DALILAH cometh in ragged, her face hid, or disfigured, halting on a staff.
Alas, wretched wretch that I am,
Most miserable caitiff that ever was born,
Full of pain and sorrow, crooked and lorn:
Stuff'd with diseases, in this world forlorn.
My sinews be shrunken, my flesh eaten with pox:
My bones full of ache and great pain:
My head is bald, that bare yellow locks;
Crooked I creep to the earth again.
Mine eyesight is dim, my hands tremble and shake:
My stomach abhorreth all kind of meat:
For lack of clothes great cold I take,
When appetite serveth, I can get no meat
Where I was fair and amiable of face,
Now am I foul and horrible to see;
All this I have deserved for lack of grace;
Justly for my sins God doth plague me.
My parents did tiddle[231] me: they were to blame;
Instead of correction, in ill did me maintain:
I fell to[232] naught, and shall die with shame;
Yet all this is not half of my grief and pain.
The worm of my conscience, that shall never die,
Accuseth me daily more and more:
So oft have I sinned wilfully,
That I fear to be damned evermore.
Enter BARNABAS.
BARNABAS. What woful wight art thou, tell me,
That here most grievously dost lament?
Confess the truth, and I will comfort thee,
By the word of God omnipotent:
Although your time ye have misspent,
Repent and amend, while ye have space,
And God will restore you to health and grace.

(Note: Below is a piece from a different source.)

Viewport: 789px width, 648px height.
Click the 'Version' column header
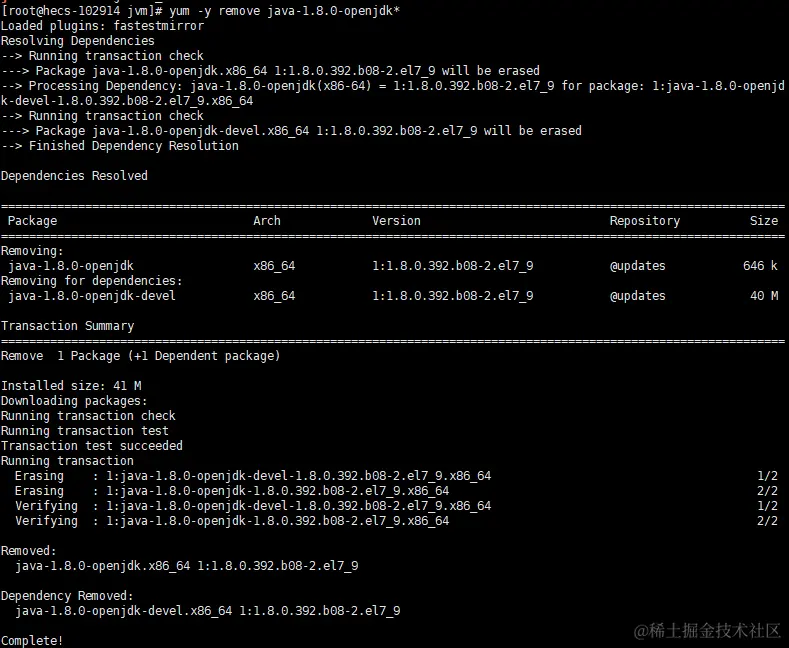pyautogui.click(x=396, y=221)
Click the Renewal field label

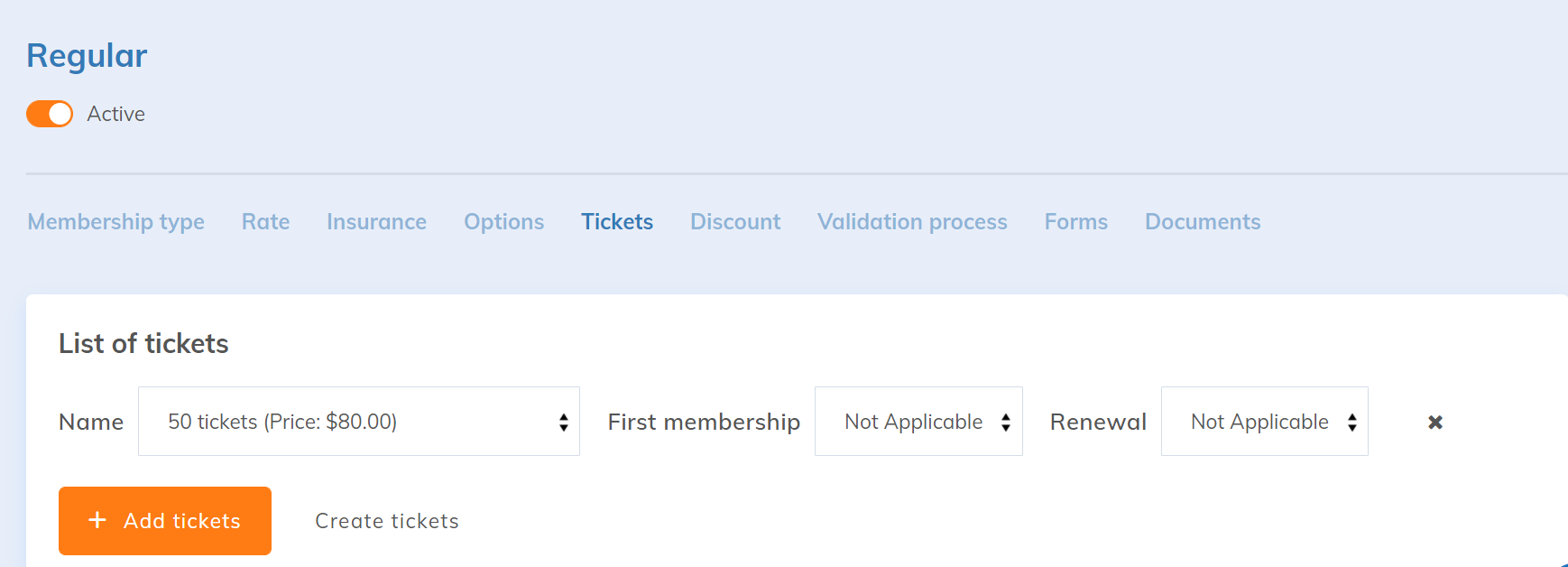(x=1098, y=422)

DALILAH. To tell you who I am, I dare not for shame;
But my filthy living hath brought me in this case,
Full oft for my wantonness you did me blame;
Yet to take your counsel I had not the grace.
To be restored to health, alas, it is past;
Disease hath brought me into such decay,
Help me with your alms, while my life doth last,
That, like a wretch as I am, I may go my way.
BARNABAS, Show me your name, sister, I you pray,
And I will help you now at your need;
Both body and soul will I feed.
DALILAH. You[233] have named me already, if I durst be so bold:
Your[234] sister Dalilah, that wretch I am;
My wanton nice toys ye knew of old.
Alas, brother, they have brought me to this shame.
When you went to school, my brother and I would play,
Swear, chide, and scold with man and woman;
To do shrewd turns our delight was alway,
Yet were we tiddled, and you beaten now and then.